Everything in the data below is left aside except the lines from the one containing "Given: Open the Comment section button" through the one containing "has height=690, width=1208."; repeat those exactly.
· · ·
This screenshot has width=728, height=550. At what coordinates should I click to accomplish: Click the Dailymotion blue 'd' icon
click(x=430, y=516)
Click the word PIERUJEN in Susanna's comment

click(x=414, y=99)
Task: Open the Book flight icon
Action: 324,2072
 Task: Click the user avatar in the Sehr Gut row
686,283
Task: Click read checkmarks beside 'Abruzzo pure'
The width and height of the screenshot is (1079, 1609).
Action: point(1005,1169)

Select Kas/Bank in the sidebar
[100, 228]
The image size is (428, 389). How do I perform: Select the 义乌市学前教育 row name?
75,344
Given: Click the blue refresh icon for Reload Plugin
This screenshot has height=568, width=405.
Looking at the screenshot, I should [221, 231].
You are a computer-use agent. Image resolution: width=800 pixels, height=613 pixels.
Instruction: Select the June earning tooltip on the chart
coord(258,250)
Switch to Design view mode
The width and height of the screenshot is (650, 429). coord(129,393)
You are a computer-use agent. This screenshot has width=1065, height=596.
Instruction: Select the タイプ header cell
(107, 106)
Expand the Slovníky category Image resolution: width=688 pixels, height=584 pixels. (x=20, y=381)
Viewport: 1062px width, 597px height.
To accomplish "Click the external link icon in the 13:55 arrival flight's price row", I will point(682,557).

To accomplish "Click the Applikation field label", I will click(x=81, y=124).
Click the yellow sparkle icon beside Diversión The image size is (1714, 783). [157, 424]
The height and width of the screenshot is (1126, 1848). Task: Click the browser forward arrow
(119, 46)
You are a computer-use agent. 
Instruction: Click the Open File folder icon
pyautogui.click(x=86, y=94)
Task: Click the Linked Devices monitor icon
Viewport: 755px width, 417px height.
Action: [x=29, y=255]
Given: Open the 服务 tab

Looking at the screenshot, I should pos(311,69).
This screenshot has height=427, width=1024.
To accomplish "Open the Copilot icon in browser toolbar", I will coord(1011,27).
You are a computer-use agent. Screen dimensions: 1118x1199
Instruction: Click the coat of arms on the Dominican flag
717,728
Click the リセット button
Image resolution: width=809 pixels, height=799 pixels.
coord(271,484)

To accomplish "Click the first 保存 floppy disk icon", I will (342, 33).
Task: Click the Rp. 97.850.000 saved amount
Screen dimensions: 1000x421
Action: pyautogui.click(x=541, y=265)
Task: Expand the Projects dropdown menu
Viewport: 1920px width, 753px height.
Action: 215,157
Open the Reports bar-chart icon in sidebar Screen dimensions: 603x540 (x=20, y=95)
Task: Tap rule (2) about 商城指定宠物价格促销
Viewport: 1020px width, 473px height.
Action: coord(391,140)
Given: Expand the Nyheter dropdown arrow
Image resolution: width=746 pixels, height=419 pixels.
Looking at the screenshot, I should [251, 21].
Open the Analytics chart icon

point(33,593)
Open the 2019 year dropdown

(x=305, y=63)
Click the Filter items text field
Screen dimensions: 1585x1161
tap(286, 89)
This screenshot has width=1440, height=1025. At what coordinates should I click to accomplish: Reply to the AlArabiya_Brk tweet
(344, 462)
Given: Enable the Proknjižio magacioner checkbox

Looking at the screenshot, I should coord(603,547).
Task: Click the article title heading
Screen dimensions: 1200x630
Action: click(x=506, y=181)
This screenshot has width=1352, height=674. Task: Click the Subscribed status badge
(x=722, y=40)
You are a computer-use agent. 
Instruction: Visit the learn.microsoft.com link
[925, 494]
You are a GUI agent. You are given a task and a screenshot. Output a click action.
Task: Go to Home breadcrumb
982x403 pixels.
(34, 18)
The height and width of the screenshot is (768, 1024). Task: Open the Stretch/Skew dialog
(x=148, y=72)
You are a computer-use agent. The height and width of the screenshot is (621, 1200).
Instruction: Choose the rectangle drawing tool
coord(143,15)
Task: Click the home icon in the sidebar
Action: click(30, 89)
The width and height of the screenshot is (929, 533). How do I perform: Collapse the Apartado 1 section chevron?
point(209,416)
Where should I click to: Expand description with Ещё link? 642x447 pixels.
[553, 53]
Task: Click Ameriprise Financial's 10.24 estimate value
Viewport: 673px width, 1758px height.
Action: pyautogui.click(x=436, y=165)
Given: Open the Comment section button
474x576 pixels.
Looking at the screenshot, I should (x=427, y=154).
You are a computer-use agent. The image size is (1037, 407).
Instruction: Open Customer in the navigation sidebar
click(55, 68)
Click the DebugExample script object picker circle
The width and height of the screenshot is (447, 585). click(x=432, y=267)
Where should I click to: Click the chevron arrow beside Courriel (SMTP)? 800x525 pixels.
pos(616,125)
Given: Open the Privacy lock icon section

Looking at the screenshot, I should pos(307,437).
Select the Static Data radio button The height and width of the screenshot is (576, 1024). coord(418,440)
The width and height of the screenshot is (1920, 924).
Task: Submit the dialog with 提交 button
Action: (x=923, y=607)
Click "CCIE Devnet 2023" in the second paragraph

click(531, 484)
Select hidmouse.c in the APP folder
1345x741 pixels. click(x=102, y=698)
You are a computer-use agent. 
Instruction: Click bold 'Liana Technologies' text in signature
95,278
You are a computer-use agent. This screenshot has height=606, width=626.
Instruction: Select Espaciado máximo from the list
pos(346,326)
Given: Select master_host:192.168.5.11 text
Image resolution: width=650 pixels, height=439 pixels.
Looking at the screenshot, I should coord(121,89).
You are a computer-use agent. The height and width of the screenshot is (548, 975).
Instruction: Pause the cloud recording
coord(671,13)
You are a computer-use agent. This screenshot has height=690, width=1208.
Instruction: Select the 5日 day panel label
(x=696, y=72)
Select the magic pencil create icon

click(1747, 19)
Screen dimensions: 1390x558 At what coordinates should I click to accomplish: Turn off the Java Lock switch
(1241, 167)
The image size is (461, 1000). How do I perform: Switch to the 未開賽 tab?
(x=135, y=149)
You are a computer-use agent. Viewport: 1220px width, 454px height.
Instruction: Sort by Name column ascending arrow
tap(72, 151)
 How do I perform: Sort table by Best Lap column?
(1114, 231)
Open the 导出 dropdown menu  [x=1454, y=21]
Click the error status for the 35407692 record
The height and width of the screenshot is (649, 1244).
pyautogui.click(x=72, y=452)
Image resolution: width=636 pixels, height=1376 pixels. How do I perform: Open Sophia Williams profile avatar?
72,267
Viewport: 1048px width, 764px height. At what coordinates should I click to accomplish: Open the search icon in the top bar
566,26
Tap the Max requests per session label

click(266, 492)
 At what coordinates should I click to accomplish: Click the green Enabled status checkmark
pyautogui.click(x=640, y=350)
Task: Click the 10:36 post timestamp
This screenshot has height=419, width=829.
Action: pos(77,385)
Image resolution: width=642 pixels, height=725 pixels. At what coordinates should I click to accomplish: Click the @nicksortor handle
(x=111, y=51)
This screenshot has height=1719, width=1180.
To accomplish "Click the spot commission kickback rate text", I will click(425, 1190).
· · ·
Answer space>
Given: Open the Comment section button
474x576 pixels.
Looking at the screenshot, I should (x=427, y=154).
You are a computer-use agent. The image size is (1037, 407).
Instruction: Open Customer in the navigation sidebar
click(55, 68)
Click the DebugExample script object picker circle
The width and height of the screenshot is (447, 585). click(x=432, y=267)
Where should I click to: Click the chevron arrow beside Courriel (SMTP)? 800x525 pixels.
pos(616,125)
Given: Open the Privacy lock icon section

Looking at the screenshot, I should pos(307,437).
Select the Static Data radio button The height and width of the screenshot is (576, 1024). coord(418,440)
The width and height of the screenshot is (1920, 924).
Task: Submit the dialog with 提交 button
Action: (x=923, y=607)
Click "CCIE Devnet 2023" in the second paragraph

click(531, 484)
Select hidmouse.c in the APP folder
1345x741 pixels. click(x=102, y=698)
You are a computer-use agent. 
Instruction: Click bold 'Liana Technologies' text in signature
95,278
You are a computer-use agent. This screenshot has height=606, width=626.
Instruction: Select Espaciado máximo from the list
pos(346,326)
Given: Select master_host:192.168.5.11 text
Image resolution: width=650 pixels, height=439 pixels.
Looking at the screenshot, I should coord(121,89).
You are a computer-use agent. The height and width of the screenshot is (548, 975).
Instruction: Pause the cloud recording
coord(671,13)
You are a computer-use agent. This screenshot has height=690, width=1208.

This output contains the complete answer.